Sorie Kondi: Thogolobea

Sorie Kondi
Thogolobea
Dutty Artz
2013-03-05

For most of his life Sorie Kondi has been playing the kondi thumb piano of Sierra Leone. By now he’s as good as you’d expect a serious professional musician to be after decades of work, so it’s intriguing to notice how much he likes to tuck his instrument back in the song, how he likes to pump up the volume of the automated clap-beat and the singing. The most delicate moments in the first two tracks are pierced by that mechanical clap-clap. His voice rides over the kondi mizzle, then a harder-pitched chorus of women stabs through him.

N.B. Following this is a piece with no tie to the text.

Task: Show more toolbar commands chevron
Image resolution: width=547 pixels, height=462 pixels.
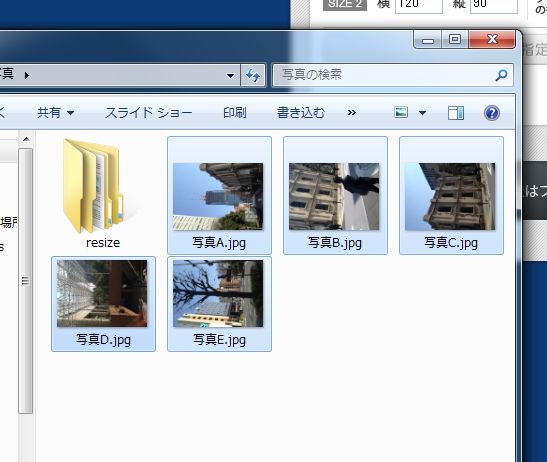Action: pos(352,113)
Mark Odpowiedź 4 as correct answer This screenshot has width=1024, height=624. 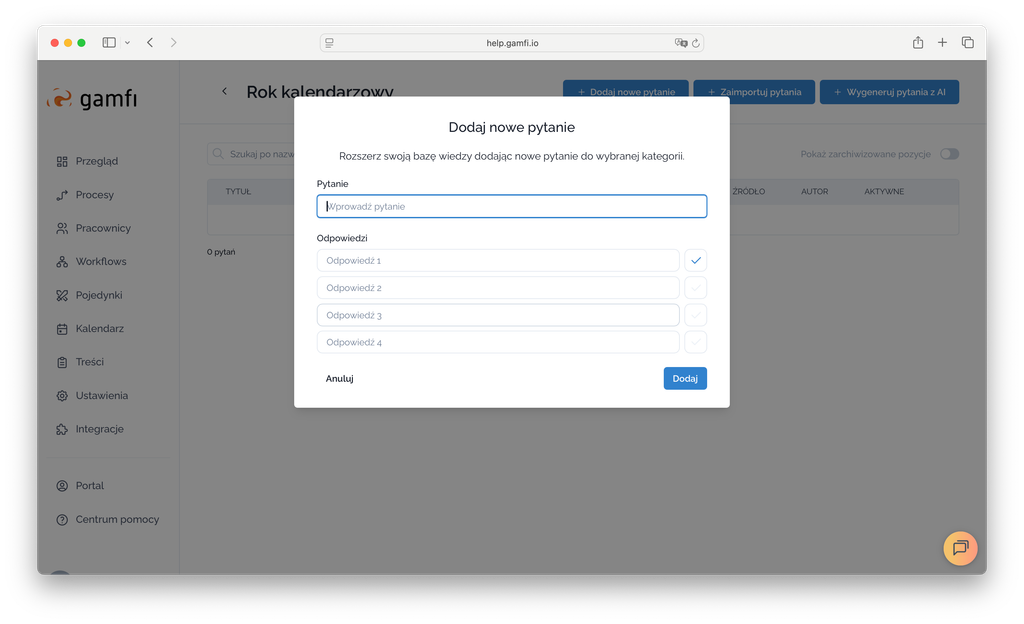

So the music is a story of intricate, detailed things being stabbed by sharper, less sensitive things. The man used to play for money on the street and those attention-getting moments were possibly a survival mechanism, just as the shattering fuzzy volume of the style that has been promoted with the name “Congotronics” was a matter of survival in urban Central Africa. You need people to hear you over city noise. One crucial difference — the Sierra Leonean doesn’t wire up his thumb piano and blast it. He ‘s patient. He takes his time. “Work hard, work hard,” he sings praisefully to the APC government for deciding to complete the hydroelectric dam that had been lingering unfinished for more than twenty years in a nation where most of the electricity comes from personal generators. Electricity is a treasure. He brings in the autotune and his voice segues into wavy glass.